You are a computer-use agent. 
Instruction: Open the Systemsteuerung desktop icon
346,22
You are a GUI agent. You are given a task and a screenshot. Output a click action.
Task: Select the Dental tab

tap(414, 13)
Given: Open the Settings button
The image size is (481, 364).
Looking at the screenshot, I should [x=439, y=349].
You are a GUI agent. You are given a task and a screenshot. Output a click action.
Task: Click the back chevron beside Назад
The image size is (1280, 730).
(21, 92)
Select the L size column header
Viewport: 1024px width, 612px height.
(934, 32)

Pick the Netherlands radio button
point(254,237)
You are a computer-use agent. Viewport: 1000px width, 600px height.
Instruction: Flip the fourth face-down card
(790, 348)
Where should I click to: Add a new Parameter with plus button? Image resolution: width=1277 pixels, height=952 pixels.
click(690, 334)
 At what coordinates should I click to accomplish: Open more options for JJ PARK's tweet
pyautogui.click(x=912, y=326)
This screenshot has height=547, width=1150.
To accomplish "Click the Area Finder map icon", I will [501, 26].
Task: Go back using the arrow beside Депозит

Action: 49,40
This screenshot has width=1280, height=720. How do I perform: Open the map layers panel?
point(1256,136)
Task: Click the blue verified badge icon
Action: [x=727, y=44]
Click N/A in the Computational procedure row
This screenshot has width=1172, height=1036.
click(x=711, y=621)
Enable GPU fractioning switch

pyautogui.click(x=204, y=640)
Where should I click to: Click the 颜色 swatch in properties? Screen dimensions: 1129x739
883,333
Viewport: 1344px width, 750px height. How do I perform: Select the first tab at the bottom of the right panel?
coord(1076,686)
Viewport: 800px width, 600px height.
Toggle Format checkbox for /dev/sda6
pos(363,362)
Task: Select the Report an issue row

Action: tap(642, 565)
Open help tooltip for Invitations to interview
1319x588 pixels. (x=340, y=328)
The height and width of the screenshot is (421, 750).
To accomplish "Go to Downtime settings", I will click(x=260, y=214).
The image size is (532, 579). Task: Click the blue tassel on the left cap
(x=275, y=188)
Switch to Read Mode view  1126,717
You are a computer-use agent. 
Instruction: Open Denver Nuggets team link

▶ _TASK INSTRUCTIONS_: Revise the listing above by replacing "computer-use agent" with "desktop automation agent" wherever it occurs, and leave every other line unchanged.

▶ _RESULT FOR THIS TASK_:
You are a desktop automation agent. 
Instruction: Open the Systemsteuerung desktop icon
346,22
You are a GUI agent. You are given a task and a screenshot. Output a click action.
Task: Select the Dental tab

tap(414, 13)
Given: Open the Settings button
The image size is (481, 364).
Looking at the screenshot, I should [x=439, y=349].
You are a GUI agent. You are given a task and a screenshot. Output a click action.
Task: Click the back chevron beside Назад
The image size is (1280, 730).
(21, 92)
Select the L size column header
Viewport: 1024px width, 612px height.
(934, 32)

Pick the Netherlands radio button
point(254,237)
You are a desktop automation agent. Viewport: 1000px width, 600px height.
Instruction: Flip the fourth face-down card
(790, 348)
Where should I click to: Add a new Parameter with plus button? Image resolution: width=1277 pixels, height=952 pixels.
click(690, 334)
 At what coordinates should I click to accomplish: Open more options for JJ PARK's tweet
pyautogui.click(x=912, y=326)
This screenshot has height=547, width=1150.
To accomplish "Click the Area Finder map icon", I will [501, 26].
Task: Go back using the arrow beside Депозит

Action: 49,40
This screenshot has width=1280, height=720. How do I perform: Open the map layers panel?
point(1256,136)
Task: Click the blue verified badge icon
Action: [x=727, y=44]
Click N/A in the Computational procedure row
This screenshot has width=1172, height=1036.
click(x=711, y=621)
Enable GPU fractioning switch

pyautogui.click(x=204, y=640)
Where should I click to: Click the 颜色 swatch in properties? Screen dimensions: 1129x739
883,333
Viewport: 1344px width, 750px height. How do I perform: Select the first tab at the bottom of the right panel?
coord(1076,686)
Viewport: 800px width, 600px height.
Toggle Format checkbox for /dev/sda6
pos(363,362)
Task: Select the Report an issue row

Action: tap(642, 565)
Open help tooltip for Invitations to interview
1319x588 pixels. (x=340, y=328)
The height and width of the screenshot is (421, 750).
To accomplish "Go to Downtime settings", I will click(x=260, y=214).
The image size is (532, 579). Task: Click the blue tassel on the left cap
(x=275, y=188)
Switch to Read Mode view  1126,717
You are a desktop automation agent. 
Instruction: Open Denver Nuggets team link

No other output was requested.